▸ Texte fourni
Scott Milner, directeur, Service d'éducation, Chignecto-Central Regional School Board : Bonjour. Je m'appelle Scott Milner. Je suis directeur du Service d'éducation du conseil scolaire de Chignecto, dans le nord de la Nouvelle-Écosse. Je suis responsable de près de 20 000 étudiants et de 70 écoles.
C'est en fait grâce à Emma que j'ai entrepris mon parcours vers l'approche réparatrice. Emma m'a influencé depuis 2007 ou 2008 dans le cadre d'ÉcolesPlus. J'admets volontiers qu'il m'a fallu du temps pour accepter cette théorie et cette idée relationnelle. Longtemps directeur d'une école intermédiaire, j'en suis venu petit à petit à comprendre l'importance de l'approche relationnelle par rapport à une approche fondée sur la conséquence de l'acte, si je peux m'exprimer ainsi.
J'ai également compris, pendant la période que j'ai passée dans l'administration scolaire, que c'est un moyen de penser à la façon de travailler ensemble pour influencer la culture des écoles, la culture de nos organisations, pour agir non seulement sur les étudiants mais aussi sur leur famille, et pour nouer des liens entre eux. J'ai donc passé beaucoup de temps récemment à réfléchir à l'approche relationnelle comme moteur et agent d'influence de l'organisation, dans le but de m'assurer que nous sommes reliés les uns aux autres et à nos communautés et que nous ne nous bornons pas à traiter des dossiers d'étudiants.
Ce que je dis peut vous sembler cru, mais il arrive parfois, dans une journée occupée, que nous ne pensions pas suffisamment les uns aux autres. Dans mon expérience du travail dans le système scolaire, je me rends compte que nous avons passé beaucoup de temps — Jennifer Furlong a aussi eu une grande influence — à penser à la façon de travailler avec nos écoles pour nous assurer que chacun comprenne la théorie et l'approche relationnelle. Dans les quatre ou cinq dernières années, nous avons essayé d'amener petit à petit nos écoles à cette compréhension. Plus tard, je vous parlerai de quelques-uns des résultats que nous avons pu observer. En fait, au moment où je vous parle, des enseignants discutent de la théorie relationnelle et de la façon dont elle peut être reliée aux méthodes d'enseignement. La grande question qui se pose maintenant porte sur la façon d'agir sur les programmes d'études en tenant compte de ces idées.
Je vous remercie.
Jocelyn Yerxa, directrice par intérim, ministère des Aînés, gouvernement de la Nouvelle-Écosse : Bonjour. Je suis Jocelyn Yerxa. Je travaille pour le ministère des Aînés de la Nouvelle-Écosse comme coordonnatrice du développement communautaire et, depuis deux ans et demi, comme directrice par intérim de ce que nous appelons la Division des programmes.

▸ Exercice 1
Reproduisez le passage du texte fourni en commençant par « Je vous remercie. » et en allant jusqu'à « Division des programmes. ».
▸ Exercice 2
Donnez le nom de chaque personne mentionnée dans le texte fourni.

▸ Données fournies
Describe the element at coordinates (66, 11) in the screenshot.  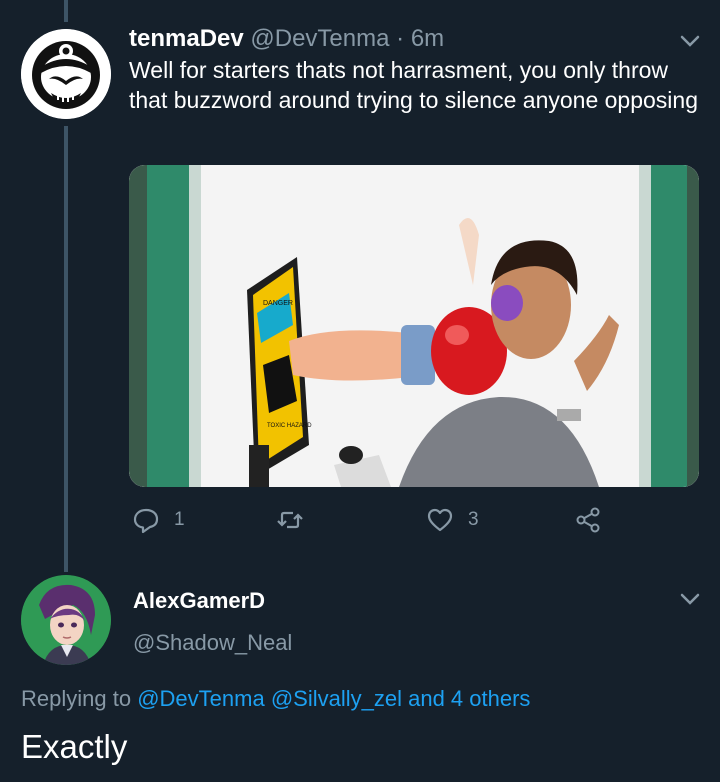
I see `thread-line-top` at that location.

▸ Réponse 1
Je vous remercie.
Jocelyn Yerxa, directrice par intérim, ministère des Aînés, gouvernement de la Nouvelle-Écosse : Bonjour. Je suis Jocelyn Yerxa. Je travaille pour le ministère des Aînés de la Nouvelle-Écosse comme coordonnatrice du développement communautaire et, depuis deux ans et demi, comme directrice par intérim de ce que nous appelons la Division des programmes.

▸ Réponse 2
Scott Milner, Emma, Jennifer Furlong, Jocelyn Yerxa